「あやまる」ってのはあれだね、恥ずかしいものだね。
今日私は謝った。
なぜかというと、自分の過去の誤りに今日になって気づいたからである。
2週間前の夕方のこと。
O主任から「この文章の日本語の意味がとれないんですが」と相談を受けた。
確かにその文章は少しごちゃごちゃしていて、よく文意が理解できない。
その文章を翻訳した中国語は更に「意味ぷー」である。
読みかえすと、文章中に「食料があったから良かったものの、命あってのものだねも危ういところだった」という一文があった。
うーん。
よく意味がわからない。
これを私は「食料があったから良かったものの、危ういところだった。

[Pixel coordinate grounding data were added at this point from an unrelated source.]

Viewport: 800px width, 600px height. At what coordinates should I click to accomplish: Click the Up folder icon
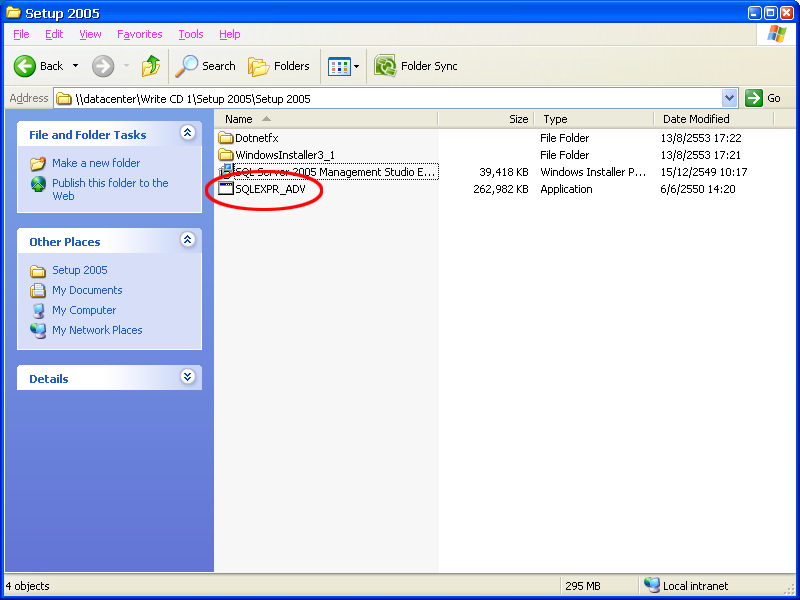pyautogui.click(x=151, y=66)
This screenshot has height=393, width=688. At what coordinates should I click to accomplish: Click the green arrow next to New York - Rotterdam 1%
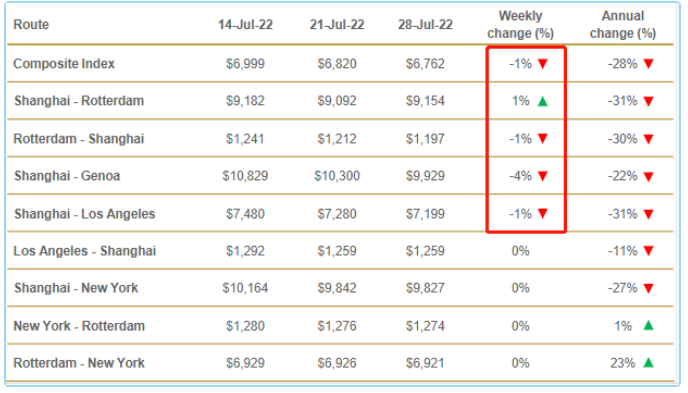click(x=649, y=325)
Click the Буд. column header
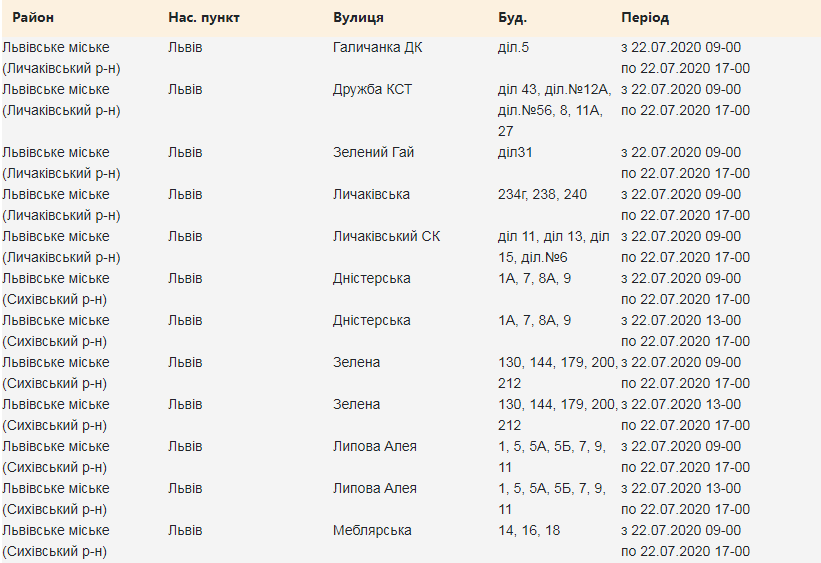Viewport: 821px width, 563px height. coord(512,18)
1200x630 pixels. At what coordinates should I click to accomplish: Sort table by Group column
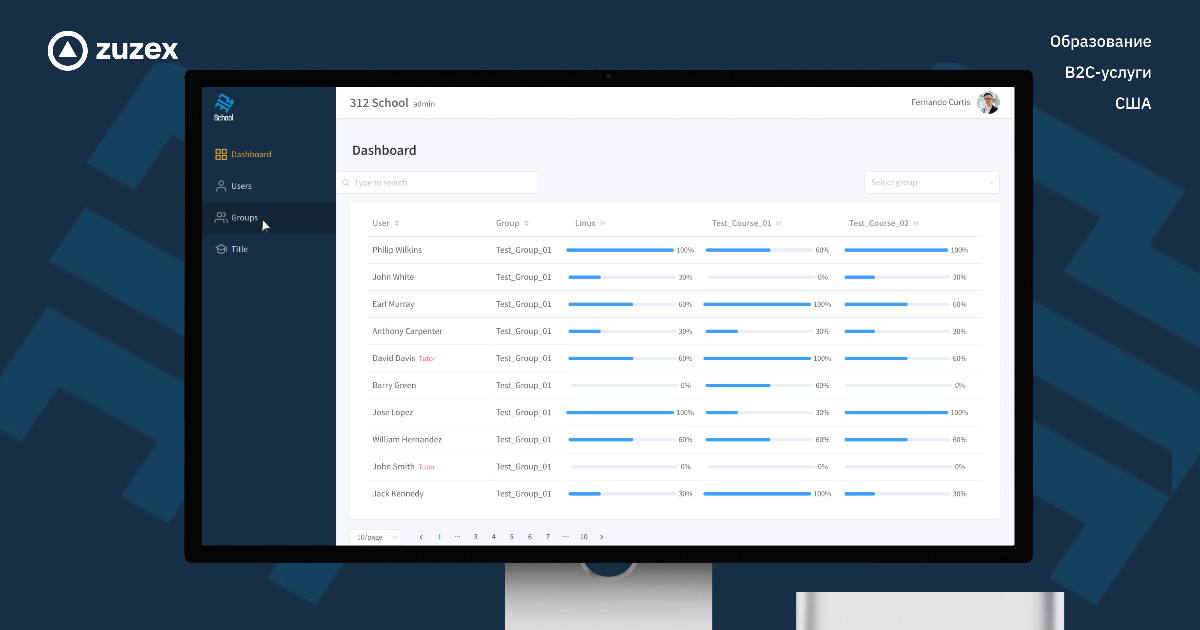[526, 224]
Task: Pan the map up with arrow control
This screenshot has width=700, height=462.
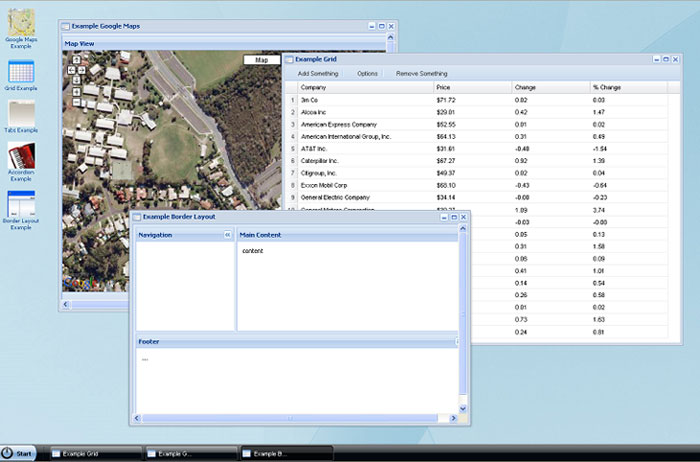Action: pos(77,60)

命あってのものだね、ははは」と理解し、O主任にそのようにお返事した。
そう。
ご賢察のとおり。
私は「命あっての物種」の「ものだね」を、「もの+だ+終助詞『ね』」と誤解したのである。
なぜそんな誤解をしたかというと、まず「命あっての物種」という言葉を知らなかったからである。
恥ずかしい。
もちろん「命あっての物種」と漢字で表記してあれば、「物種」に「ん?」と引っかかって、きちんと辞書を引いたことだろう。
しかし、どうあれ引かなかった。
さらに私はこの意味不明な文章の意味不明さを、「ああ、これはきっと機械翻訳だな」と安直に考え、そこから「意味わからんのは文章のせいだ」と「理解」し、「まあ、たぶんこれは機械翻訳ですよ。日本語を中国語に機械翻訳したものをさらに日本語に機械翻訳し直したりしたんじゃないですかね、ははは」などとO主任に「解説」したのである。
それが今日読書している時に「命あっての物種」という表現に出くわし、真っ青になった。
「やべえ、嘘教えちゃった」と。
私は「正しい日本語」を指南する役割を期待されるネイティブ教師として俸禄を食んでいるわけだから、これはいけない。

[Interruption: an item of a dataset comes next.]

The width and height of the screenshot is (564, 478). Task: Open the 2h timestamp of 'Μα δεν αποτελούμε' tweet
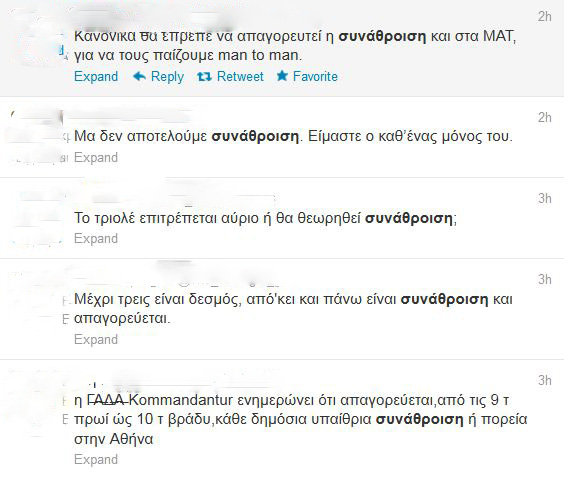[545, 118]
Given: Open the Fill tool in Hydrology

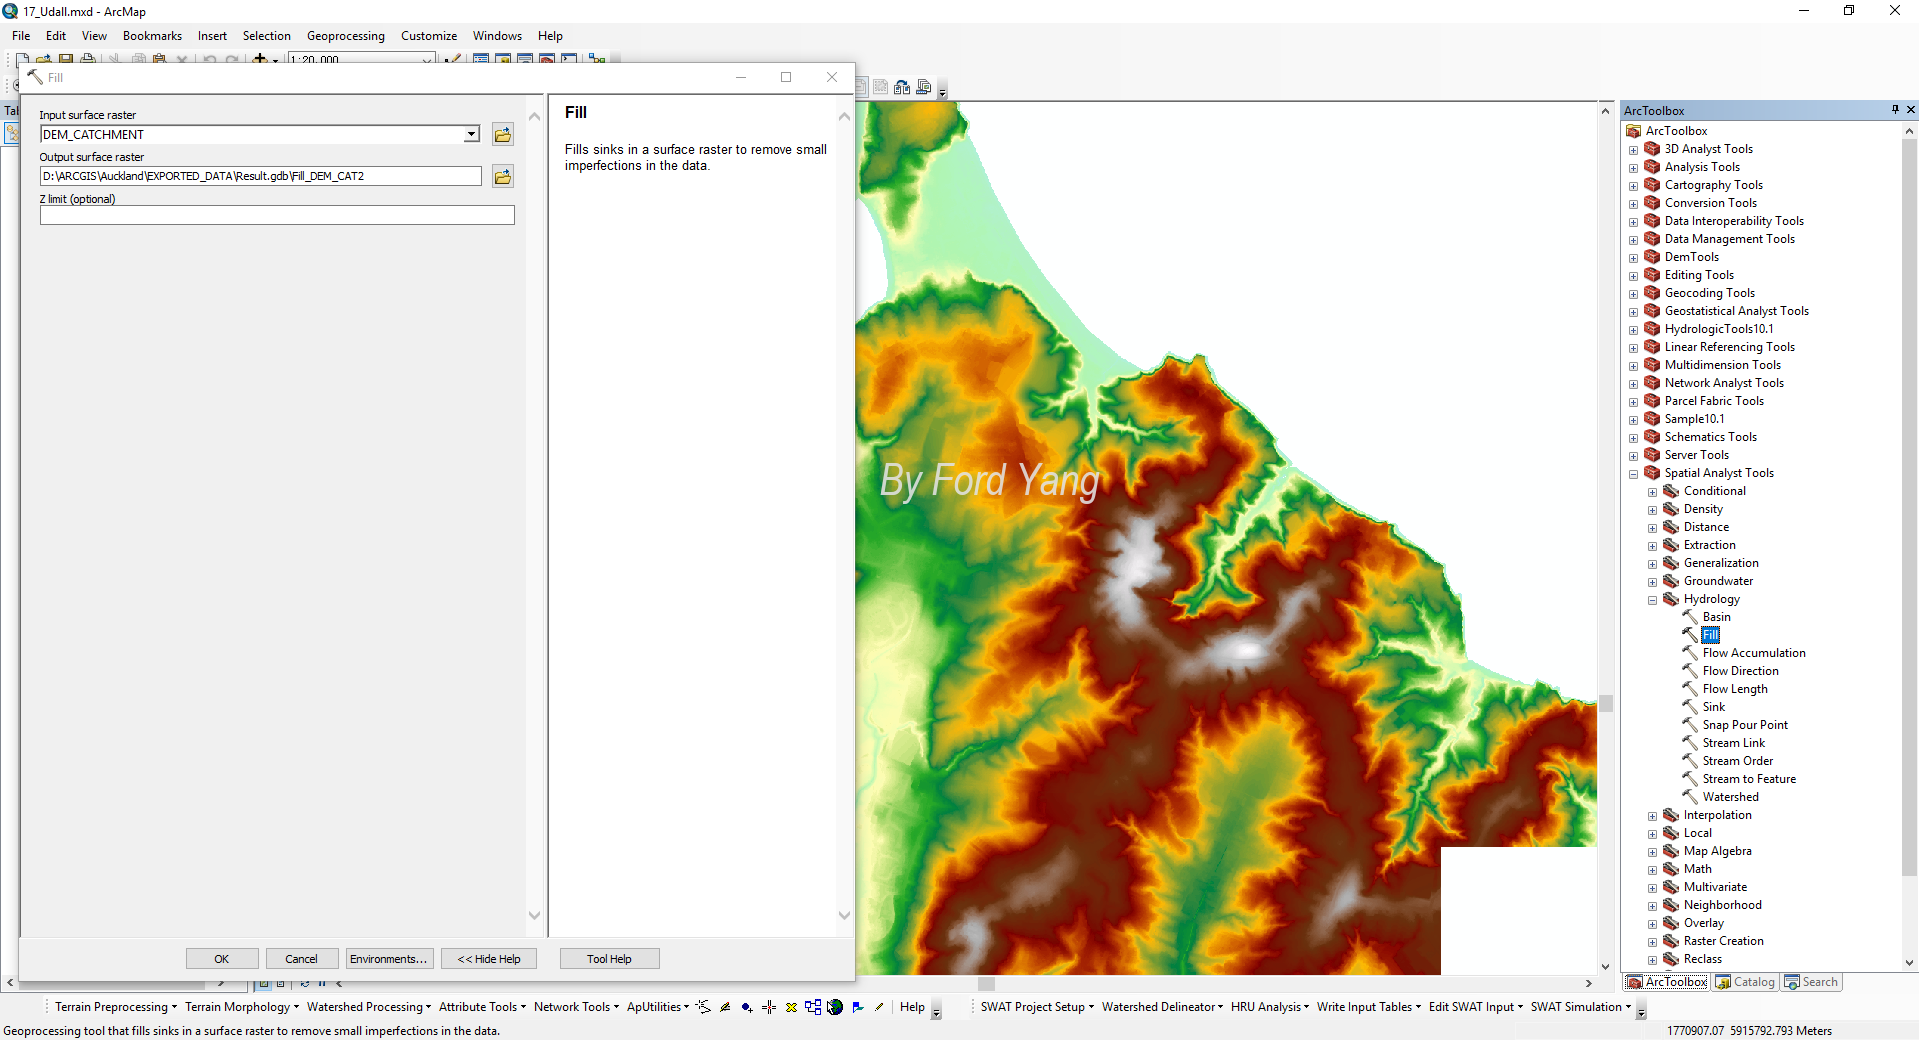Looking at the screenshot, I should (1711, 635).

ということで、お詫びと訂正メールを慌ててO主任に送ったのである。
ふう。
まったく、恥ずかしいものである。
できることならば私は人に頭を下げたくない。
私は人に謝るのが死ぬほど嫌いな人間だからである。
だって悔しいじゃないか。
しかし同時に私は「死んでも人に謝らない人間」も死ぬほど嫌いである。
なぜならそんな人間に無性に腹が立つからである。
だから私は、私が死んでも「死んでも人に謝らない人間」とはならないことを切望するのである。
自己矛盾ってカッコ悪い。
ところで、これまでの自分の人生を振り返る限り、私が「人に謝らないといけない」場面とは、大抵私が「誤った」ときである(今回のように)。

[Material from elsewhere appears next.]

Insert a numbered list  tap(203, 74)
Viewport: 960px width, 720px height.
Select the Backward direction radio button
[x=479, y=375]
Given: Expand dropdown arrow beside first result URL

つまり、「謝る」とは自分の「誤り」を認めることである。
だとすれば、私が「誤らない」人間ならば、私は「謝る」必要性から解放される。
しかし言うまでもないが、私は必ず「誤る」だろう。
「絶対に謝らない人間はいるが、絶対に誤らない人間はいない」
これは私がこの数年身銭を切って学んだ知恵のひとつである(もうひとつに「真の嘘つきは『俺は嘘をつかない』という嘘『だけ』つく」というのもあるが、それについてはまたの機会に)。
私は不完全な人間である。
もし私が私の「誤り」を死んでも認めなければ、その心理が「俺は死んでも謝らない」という行動として具現化するだろう。
だから、私は「私は誤りうる」という事実と「誤ったら謝らないといけない」という道徳原則を自分に課した上で、
「謝るのは死ぬほど嫌だ。悔しいし」
という私と、
「そもそも誤るのも死ぬほど嫌だ。恥ずかしいし」
という私とのあいだで折り合いをつける私を確保しなければならなくなるのである。
「できるだけ謝らないために、できるだけ誤らない人間になろう」
「でも俺はバカだから必ず誤るだろう」
「だから誤ったら、ちゃんと謝ろう」
「それに人に教えを請うべきときは、素直に人に訊くべきだよね」
「恥ずかしいけど、できるだけ頭下げて謝りたくないから仕方がないわな」
頭を下げないために、頭を下げる。
矛盾に見えるが、大切なことってたいてい矛盾して見えるものである。
これも身銭を切って学んだ大切な教訓である。
ということで、「人に謝り『頭を下げる』ことが死ぬほど嫌いな私」は、合理的な思考のうえ、人に頭を下げるのである。
「すみませんが、私が間違っているときは教えてください。お願いします」(ペコリ)。